This repository contains a series of notebooks with which we try to predict the leading factors that influence the number of sales that a store will recieve.
-
Bundas is a supermarket that has stores all over the country and has collected sales data for over 1000 products across its stores. You have been hired as a data scientist to build a predictive model to find out the sales of each product at a particular store.
-
They plan on using this model to understand the properties of products and stores that play a paramount role in increasing sales.
-
After analysing our dataset, we find that only 1.1% of the Item_IDs are repeated in the dataset which means that 98.9% of the items for sale in these stores are unique.
-
The most sold items were Fruits and Vegetables followed by Snack Foods while the least sold items were seafood. This may indicate that customers go to these stores for their groceries.
- Items with a lower fat content got more sales, hinting that customers preferred "healthier" products.
- The location of the store had a negligble influence on the amount of sales of items, indicating that the location (Middle or High Income locations) type of the stores may be the same.
- In regards to the types of stores, supermarket type 1 has the highest number of sales with supermarket type 2 with the least amount of sales.
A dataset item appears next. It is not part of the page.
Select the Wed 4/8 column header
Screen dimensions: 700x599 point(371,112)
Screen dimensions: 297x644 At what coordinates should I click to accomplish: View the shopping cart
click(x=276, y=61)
- There were no outliers in terms of price. The position of the median is closer to the upper quartile indication of skewness to the left, indicating that most of the items had a high maximum price.
-
After the missing data has either been filled or their rows removed from the "dealing with NAs.R" code in the R code folder, we encode the categorical values as our model only takes in numerical data as input.
-
The missing data (rows with missing features) make up less than 30% of our dataset and we therefore so it fit to remove it. This improved the performance of the model by about 16%.
-
Due to the low number of features, they were all retained in the final dataset used to build the model. Both the final test and train dataset were renamed to train_modified and test_modified.
- As this was a regression problem, we decided to start with a decision tree which was heavily overfitting. To counter this, we used a random forest which gave us the Test and OOB score below:
Train score: 0.6544021100663768
OOB score: 0.5832050004433629
- Unfortunately, the XG Boost Model did not perform well with a mean square error rate below
MSE: 1801.915228